*** Data ***

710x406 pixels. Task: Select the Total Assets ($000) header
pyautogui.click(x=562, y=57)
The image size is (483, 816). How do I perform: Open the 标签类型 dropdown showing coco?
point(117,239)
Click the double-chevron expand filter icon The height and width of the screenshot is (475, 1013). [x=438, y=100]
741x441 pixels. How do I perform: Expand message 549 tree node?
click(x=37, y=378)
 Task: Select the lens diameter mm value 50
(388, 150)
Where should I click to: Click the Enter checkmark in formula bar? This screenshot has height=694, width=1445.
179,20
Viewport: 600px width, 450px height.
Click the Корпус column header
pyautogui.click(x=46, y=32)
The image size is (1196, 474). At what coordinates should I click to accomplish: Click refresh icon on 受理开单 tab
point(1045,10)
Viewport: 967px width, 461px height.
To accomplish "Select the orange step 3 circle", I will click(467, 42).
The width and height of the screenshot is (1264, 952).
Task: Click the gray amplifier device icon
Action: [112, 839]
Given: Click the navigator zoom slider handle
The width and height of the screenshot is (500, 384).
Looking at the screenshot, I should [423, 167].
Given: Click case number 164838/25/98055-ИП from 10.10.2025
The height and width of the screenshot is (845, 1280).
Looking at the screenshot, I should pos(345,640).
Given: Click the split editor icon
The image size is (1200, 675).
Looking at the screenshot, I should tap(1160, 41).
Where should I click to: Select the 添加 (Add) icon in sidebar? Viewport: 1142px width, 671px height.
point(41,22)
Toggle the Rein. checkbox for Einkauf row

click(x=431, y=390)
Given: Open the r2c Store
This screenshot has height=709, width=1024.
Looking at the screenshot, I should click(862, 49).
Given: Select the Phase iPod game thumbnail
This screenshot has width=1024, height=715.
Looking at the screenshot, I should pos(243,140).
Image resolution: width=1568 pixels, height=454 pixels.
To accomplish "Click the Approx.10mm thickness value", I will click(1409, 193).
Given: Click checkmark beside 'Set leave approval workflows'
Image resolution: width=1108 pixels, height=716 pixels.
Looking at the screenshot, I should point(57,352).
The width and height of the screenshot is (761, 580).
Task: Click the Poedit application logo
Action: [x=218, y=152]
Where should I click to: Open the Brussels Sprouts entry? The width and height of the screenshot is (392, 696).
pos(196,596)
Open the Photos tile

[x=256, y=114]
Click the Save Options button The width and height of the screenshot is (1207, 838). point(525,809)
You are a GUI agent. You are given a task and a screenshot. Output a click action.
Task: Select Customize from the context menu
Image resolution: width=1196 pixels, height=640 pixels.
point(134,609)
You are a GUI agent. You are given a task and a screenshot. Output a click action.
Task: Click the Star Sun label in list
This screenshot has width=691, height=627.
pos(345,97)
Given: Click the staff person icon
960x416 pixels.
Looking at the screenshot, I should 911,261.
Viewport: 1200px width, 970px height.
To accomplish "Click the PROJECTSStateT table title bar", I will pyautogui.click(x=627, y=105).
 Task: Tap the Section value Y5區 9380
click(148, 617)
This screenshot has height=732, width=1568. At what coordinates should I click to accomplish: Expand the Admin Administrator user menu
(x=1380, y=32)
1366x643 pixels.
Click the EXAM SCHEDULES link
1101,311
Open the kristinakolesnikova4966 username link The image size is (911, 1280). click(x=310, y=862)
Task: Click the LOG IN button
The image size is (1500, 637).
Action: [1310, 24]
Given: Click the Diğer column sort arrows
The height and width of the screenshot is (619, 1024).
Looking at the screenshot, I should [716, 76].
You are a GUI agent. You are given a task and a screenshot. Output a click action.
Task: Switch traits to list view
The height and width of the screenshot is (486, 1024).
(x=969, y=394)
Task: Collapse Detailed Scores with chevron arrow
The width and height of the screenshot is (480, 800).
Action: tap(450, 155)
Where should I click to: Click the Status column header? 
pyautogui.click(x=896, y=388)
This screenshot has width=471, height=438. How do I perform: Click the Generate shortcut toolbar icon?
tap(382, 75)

*** End of Data ***

- _Problem_
Each line of the records above must be copied exactly.

- _Output for this exercise_
710x406 pixels. Task: Select the Total Assets ($000) header
pyautogui.click(x=562, y=57)
The image size is (483, 816). How do I perform: Open the 标签类型 dropdown showing coco?
point(117,239)
Click the double-chevron expand filter icon The height and width of the screenshot is (475, 1013). [x=438, y=100]
741x441 pixels. How do I perform: Expand message 549 tree node?
click(x=37, y=378)
 Task: Select the lens diameter mm value 50
(388, 150)
Where should I click to: Click the Enter checkmark in formula bar? This screenshot has height=694, width=1445.
179,20
Viewport: 600px width, 450px height.
Click the Корпус column header
pyautogui.click(x=46, y=32)
The image size is (1196, 474). At what coordinates should I click to accomplish: Click refresh icon on 受理开单 tab
point(1045,10)
Viewport: 967px width, 461px height.
To accomplish "Select the orange step 3 circle", I will click(467, 42).
The width and height of the screenshot is (1264, 952).
Task: Click the gray amplifier device icon
Action: [112, 839]
Given: Click the navigator zoom slider handle
The width and height of the screenshot is (500, 384).
Looking at the screenshot, I should [423, 167].
Given: Click case number 164838/25/98055-ИП from 10.10.2025
The height and width of the screenshot is (845, 1280).
Looking at the screenshot, I should pos(345,640).
Given: Click the split editor icon
The image size is (1200, 675).
Looking at the screenshot, I should tap(1160, 41).
Where should I click to: Select the 添加 (Add) icon in sidebar? Viewport: 1142px width, 671px height.
point(41,22)
Toggle the Rein. checkbox for Einkauf row

click(x=431, y=390)
Given: Open the r2c Store
This screenshot has height=709, width=1024.
Looking at the screenshot, I should click(862, 49).
Given: Select the Phase iPod game thumbnail
This screenshot has width=1024, height=715.
Looking at the screenshot, I should pos(243,140).
Image resolution: width=1568 pixels, height=454 pixels.
To accomplish "Click the Approx.10mm thickness value", I will click(1409, 193).
Given: Click checkmark beside 'Set leave approval workflows'
Image resolution: width=1108 pixels, height=716 pixels.
Looking at the screenshot, I should point(57,352).
The width and height of the screenshot is (761, 580).
Task: Click the Poedit application logo
Action: [x=218, y=152]
Where should I click to: Open the Brussels Sprouts entry? The width and height of the screenshot is (392, 696).
pos(196,596)
Open the Photos tile

[x=256, y=114]
Click the Save Options button The width and height of the screenshot is (1207, 838). point(525,809)
You are a GUI agent. You are given a task and a screenshot. Output a click action.
Task: Select Customize from the context menu
Image resolution: width=1196 pixels, height=640 pixels.
point(134,609)
You are a GUI agent. You are given a task and a screenshot. Output a click action.
Task: Click the Star Sun label in list
This screenshot has width=691, height=627.
pos(345,97)
Given: Click the staff person icon
960x416 pixels.
Looking at the screenshot, I should 911,261.
Viewport: 1200px width, 970px height.
To accomplish "Click the PROJECTSStateT table title bar", I will pyautogui.click(x=627, y=105).
 Task: Tap the Section value Y5區 9380
click(148, 617)
This screenshot has height=732, width=1568. At what coordinates should I click to accomplish: Expand the Admin Administrator user menu
(x=1380, y=32)
1366x643 pixels.
Click the EXAM SCHEDULES link
1101,311
Open the kristinakolesnikova4966 username link The image size is (911, 1280). click(x=310, y=862)
Task: Click the LOG IN button
The image size is (1500, 637).
Action: [1310, 24]
Given: Click the Diğer column sort arrows
The height and width of the screenshot is (619, 1024).
Looking at the screenshot, I should [716, 76].
You are a GUI agent. You are given a task and a screenshot. Output a click action.
Task: Switch traits to list view
The height and width of the screenshot is (486, 1024).
(x=969, y=394)
Task: Collapse Detailed Scores with chevron arrow
The width and height of the screenshot is (480, 800).
Action: tap(450, 155)
Where should I click to: Click the Status column header? 
pyautogui.click(x=896, y=388)
This screenshot has width=471, height=438. How do I perform: Click the Generate shortcut toolbar icon?
tap(382, 75)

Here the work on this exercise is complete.